= Beginning of Section =

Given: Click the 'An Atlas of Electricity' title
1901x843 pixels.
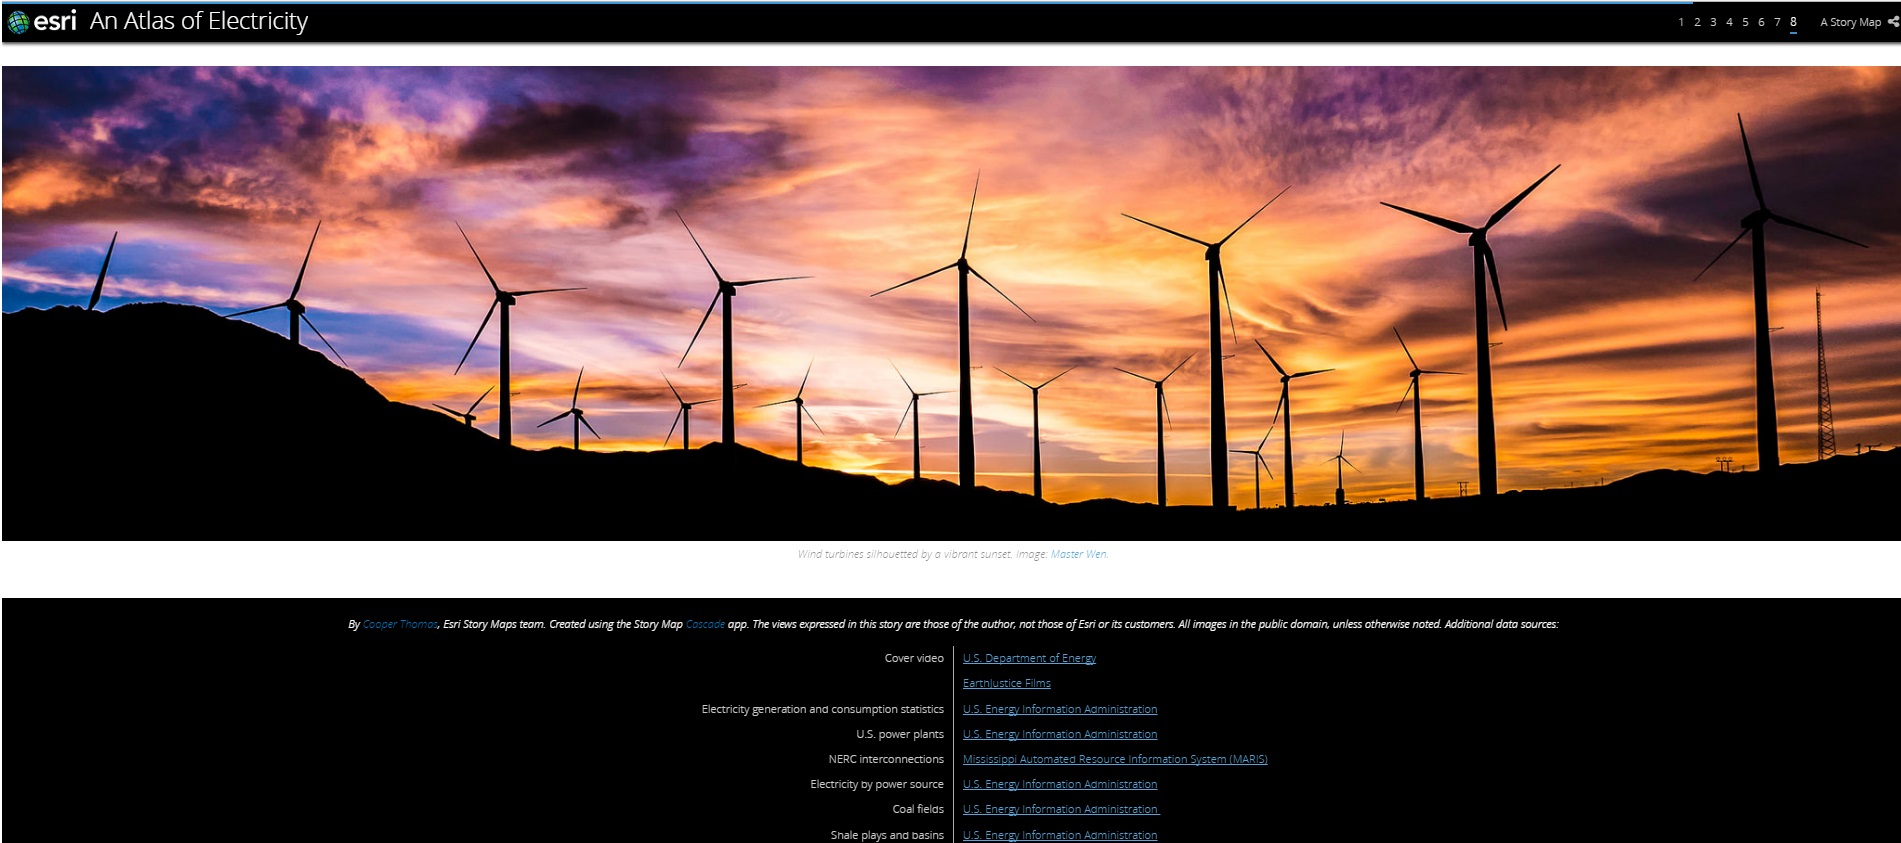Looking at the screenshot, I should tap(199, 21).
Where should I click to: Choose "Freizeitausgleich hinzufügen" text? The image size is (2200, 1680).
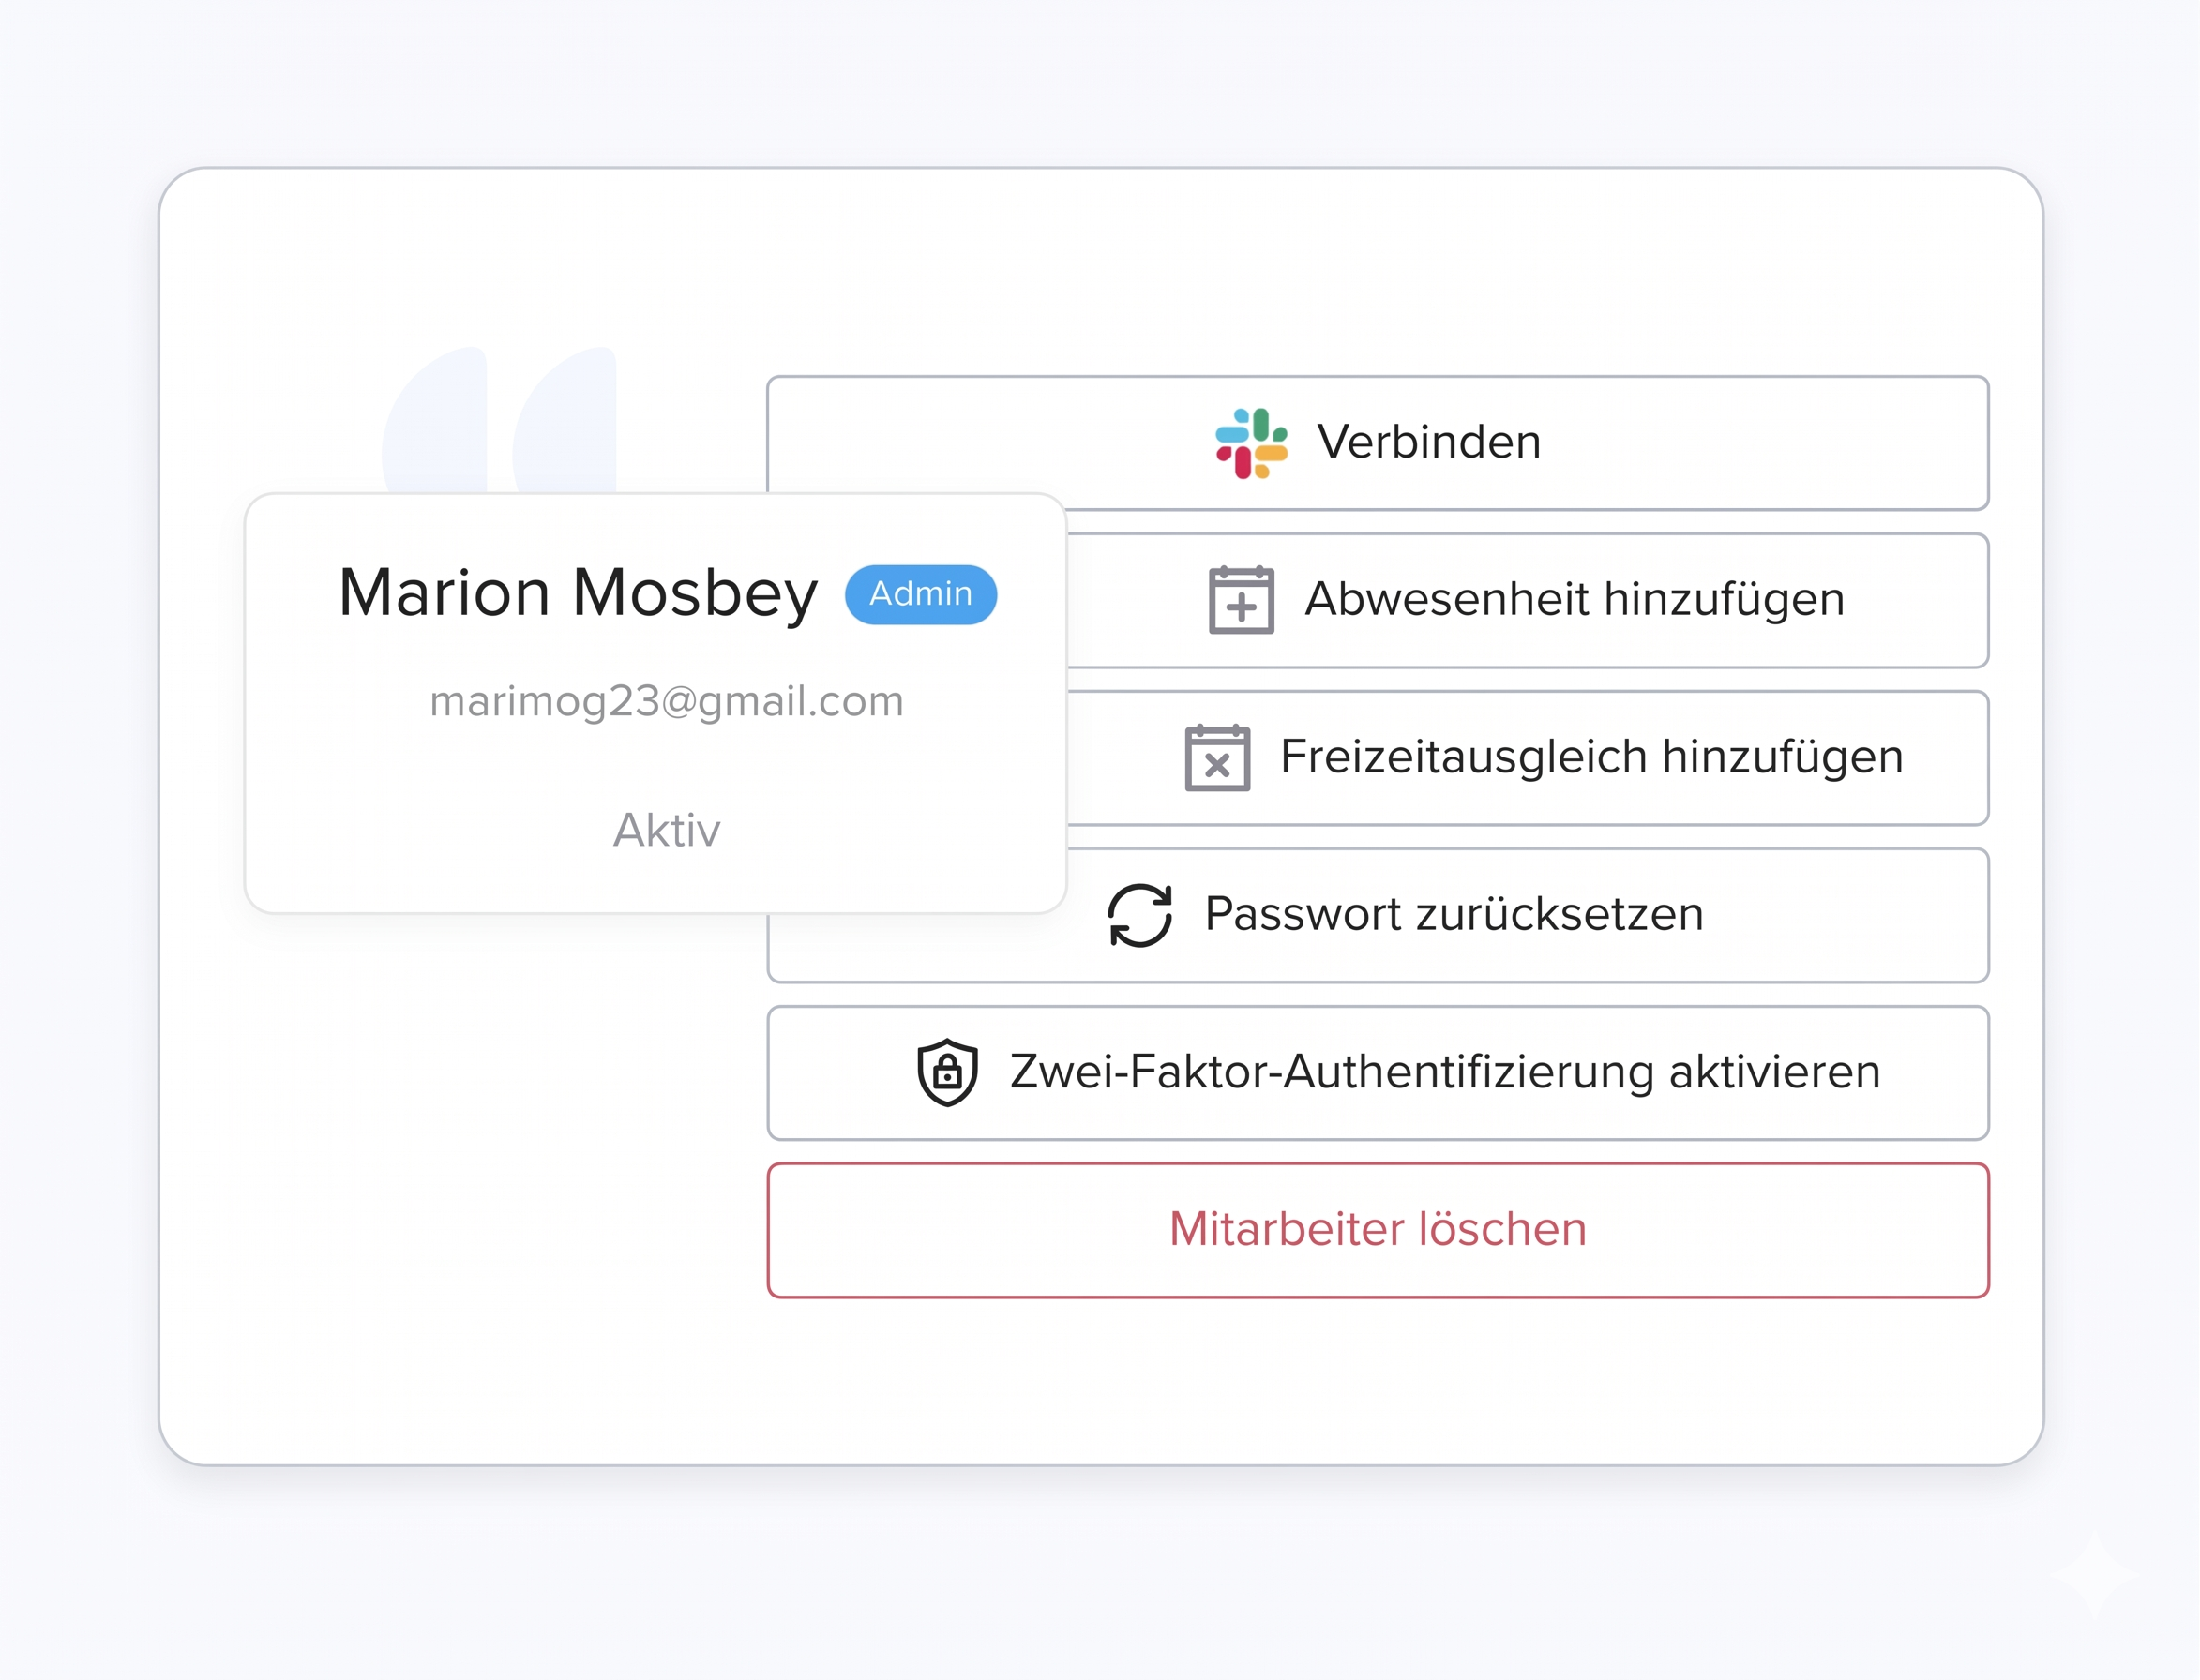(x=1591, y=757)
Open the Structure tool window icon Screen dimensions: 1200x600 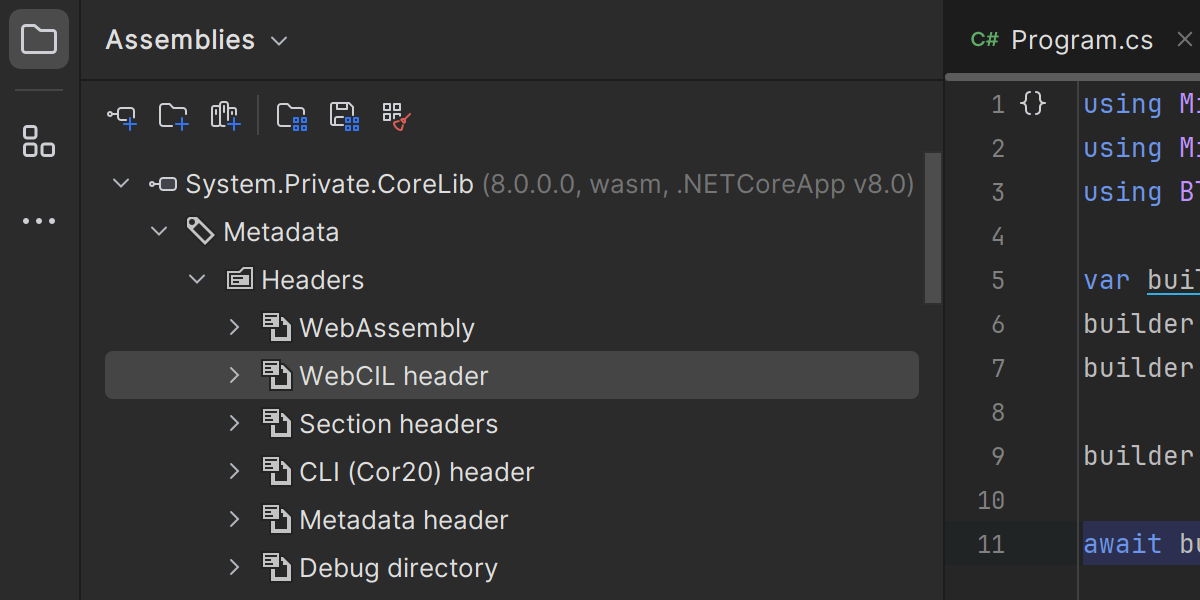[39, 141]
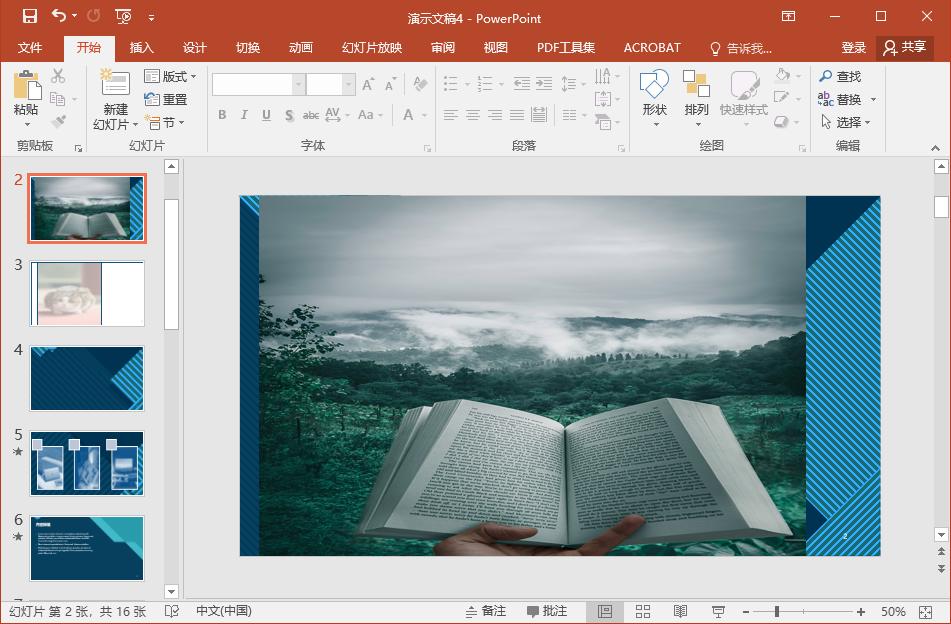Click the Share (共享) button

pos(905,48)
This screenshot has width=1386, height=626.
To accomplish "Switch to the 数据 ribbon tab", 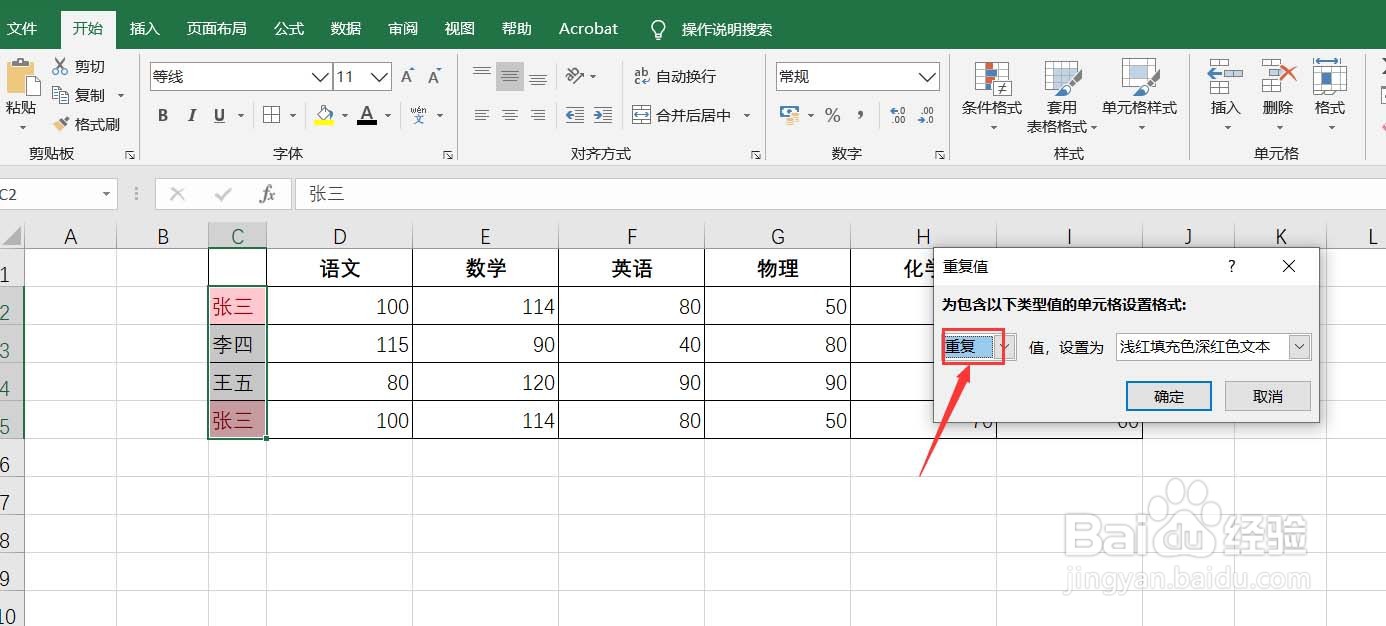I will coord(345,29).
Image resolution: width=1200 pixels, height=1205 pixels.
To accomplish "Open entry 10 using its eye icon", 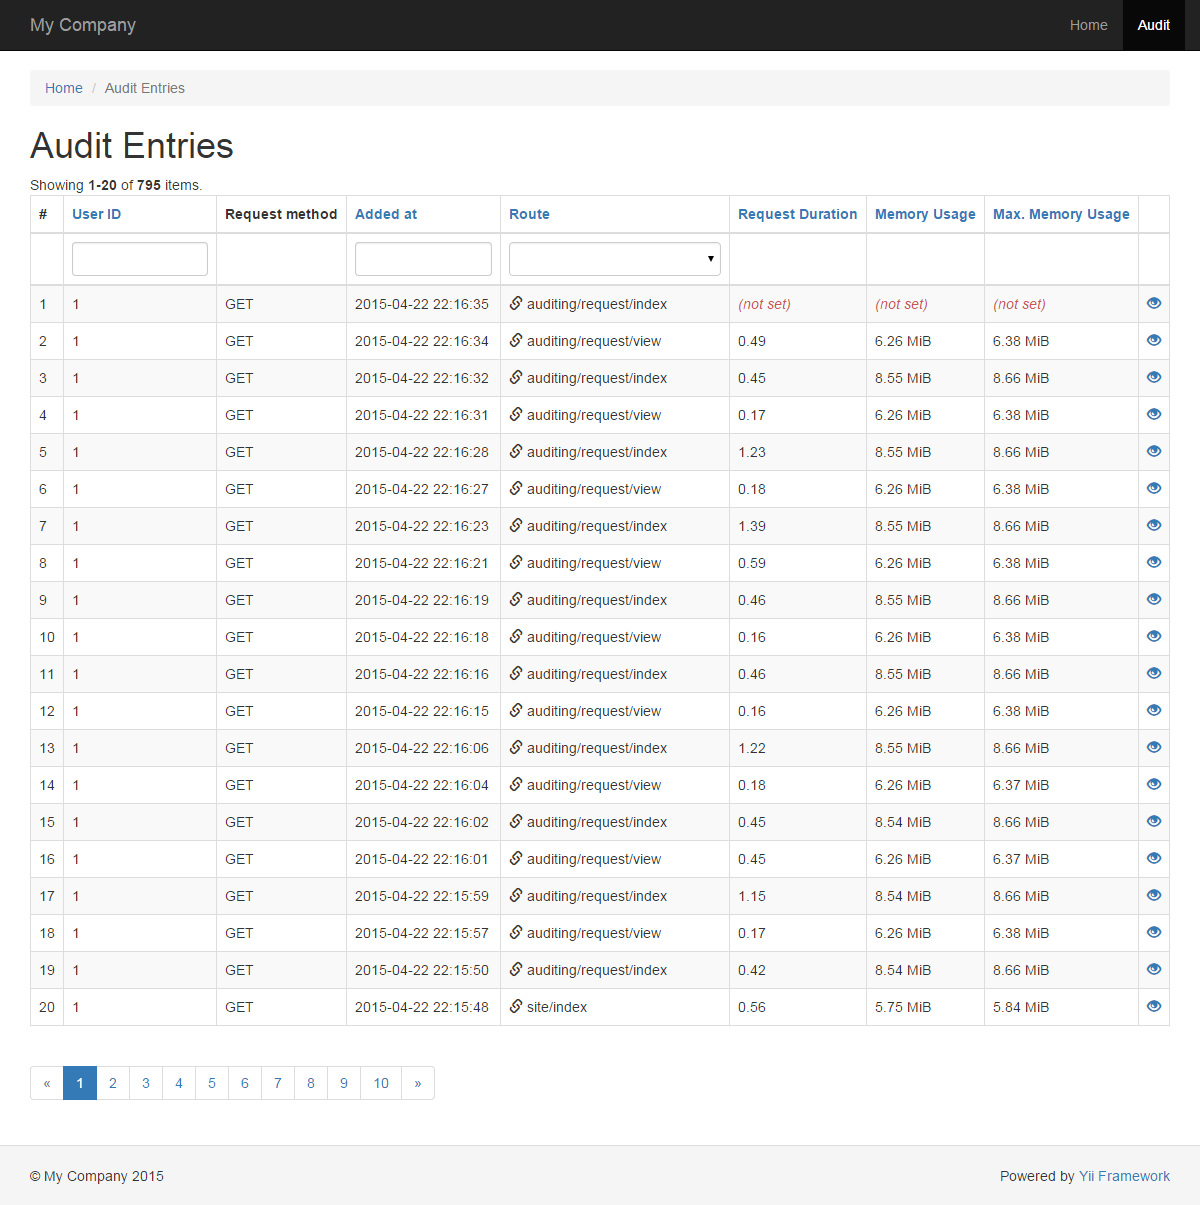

= End of Section =

Check each line of the listing above, and copy it if it contains the word "height".

### Exercise response
This screenshot has width=1386, height=626.
Image resolution: width=1200 pixels, height=1205 pixels.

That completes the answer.